In realtà siamo sempre stati grandi produttori di grano tenero, al secondo posto dopo la provincia di Bologna. Oggi però il grano tenero viene pagato 11 euro al quintale, contro i 30 del grano duro. E’ pur vero che la produzione ad ettaro è molto diverso, e che di grano tenero se se produce mediamente il 50% in più, però i conti non tornano ugualmente. Peraltro la nostra agricoltura negli ultimi anni è andata verso un percorso di forte diversificazione: non più solo cereali insomma, ma anche ortaggi e altre colture.
E poi ci sono le nocciole, presidente Ameglio: anche quelle sono in crescita come coltivazione dalle nostre parti. Ma è un mercato che durerà?
E’ una scelta che stanno facendo in diversi, soprattutto in collina. Ma indubbiamente è un mercato di fatto in mano ad un duopolio di operatori, e in questi casi il rischio, in prospettiva, è innegabile.
L’enologo Lanati, che abbiamo intervistato qualche tempo fa, un po’ polemicamente ci ha detto: “ormai in Monferrato ci sono più nocciole che vigneti”. Come va il mercato del vino?

**Consegna**
Trasforma in un elenco puntato il paragrafo del brano sull'agricoltura che comincia con «In realtà siamo sempre stati», conservandone i fatti principali.

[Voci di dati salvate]

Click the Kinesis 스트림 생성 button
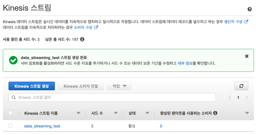256x135 pixels. coord(32,86)
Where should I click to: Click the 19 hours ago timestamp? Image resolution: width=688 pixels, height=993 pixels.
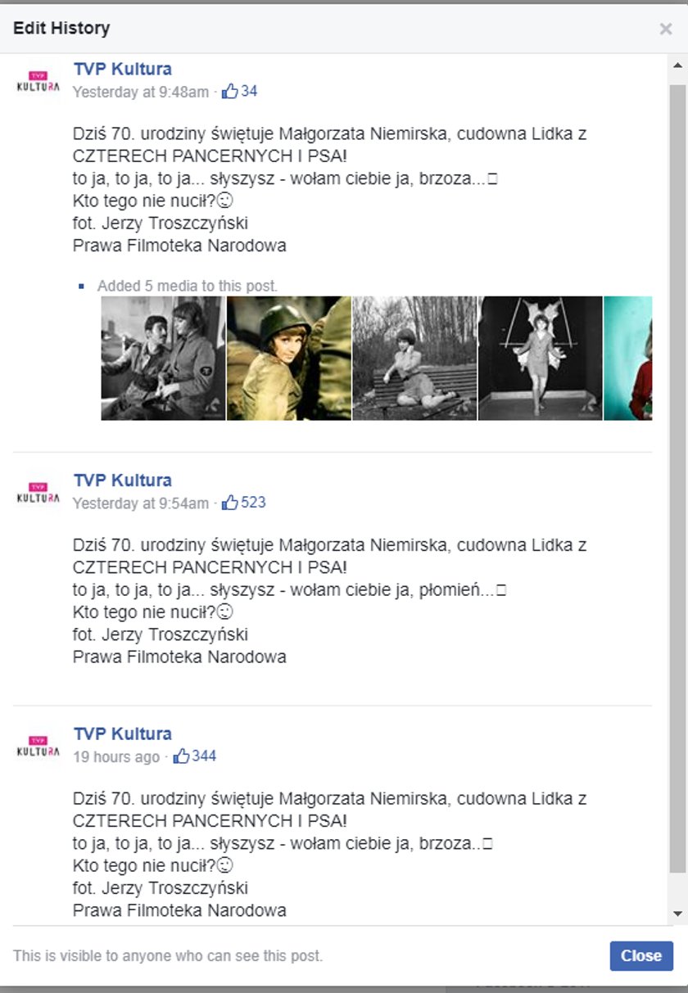click(116, 756)
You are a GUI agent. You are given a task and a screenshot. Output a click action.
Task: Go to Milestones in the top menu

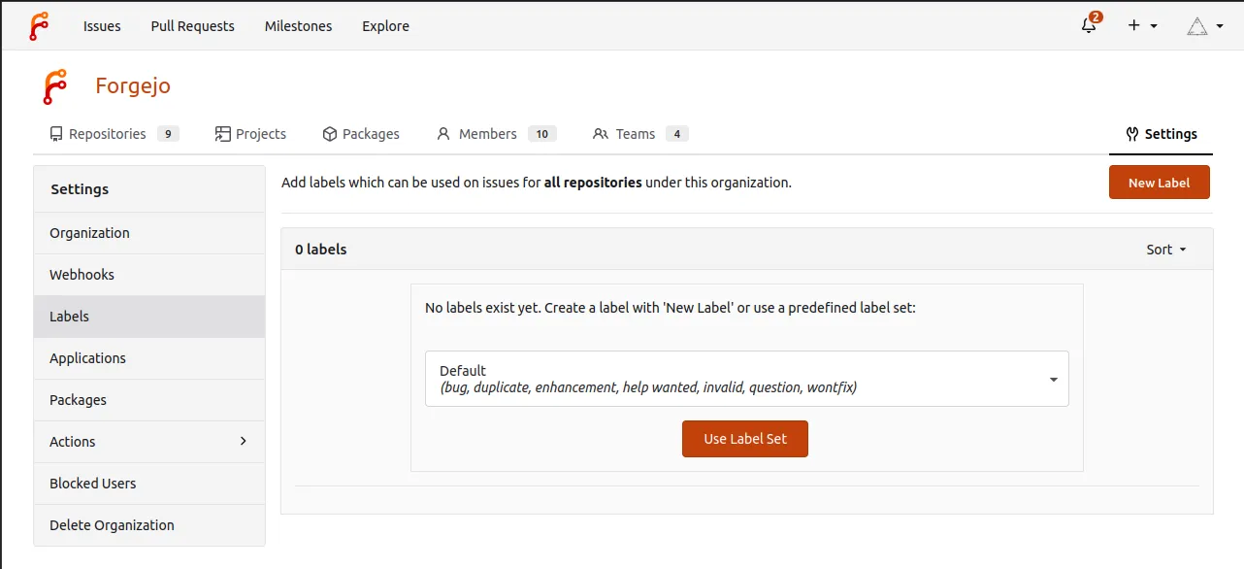tap(298, 26)
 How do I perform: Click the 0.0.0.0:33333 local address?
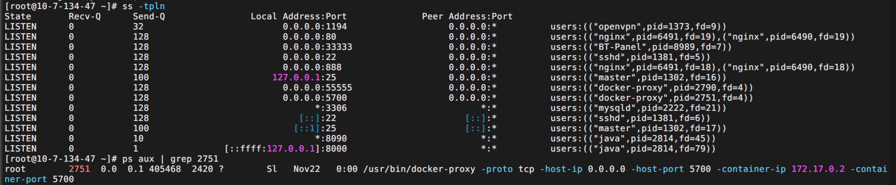pyautogui.click(x=318, y=47)
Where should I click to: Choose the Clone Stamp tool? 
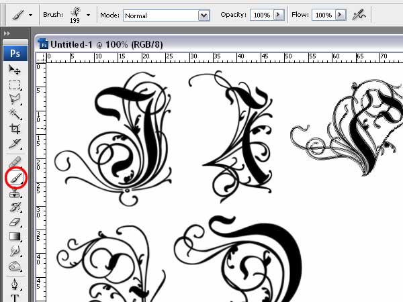(x=15, y=193)
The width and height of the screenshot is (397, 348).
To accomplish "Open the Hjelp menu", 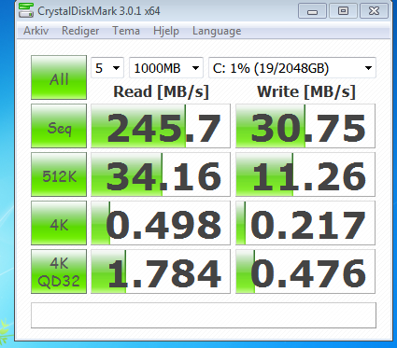I will point(166,31).
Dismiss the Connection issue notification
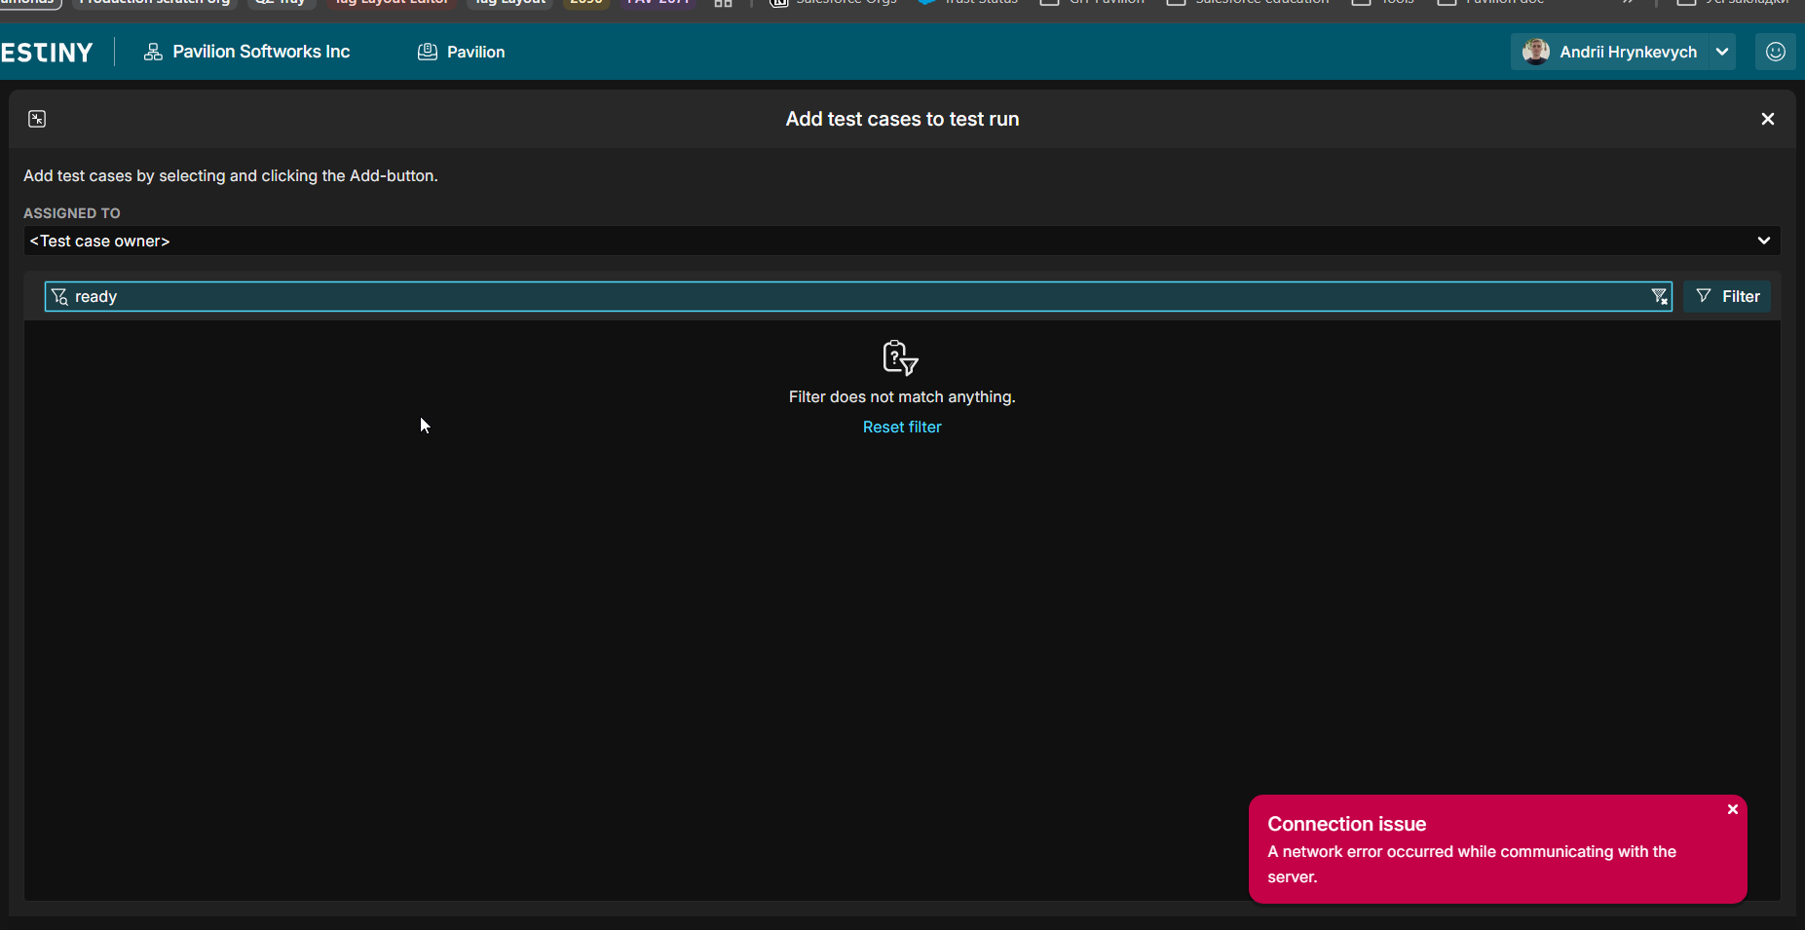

**Svolgimento**
- Siamo sempre stati grandi produttori di grano tenero, al secondo posto dopo la provincia di Bologna.
- Oggi il grano tenero viene pagato 11 euro al quintale, contro i 30 del grano duro.
- La produzione di grano tenero per ettaro è in media superiore del 50%, ma i conti non tornano comunque.
- Negli ultimi anni l'agricoltura si è fortemente diversificata: oltre ai cereali, anche ortaggi e altre colture.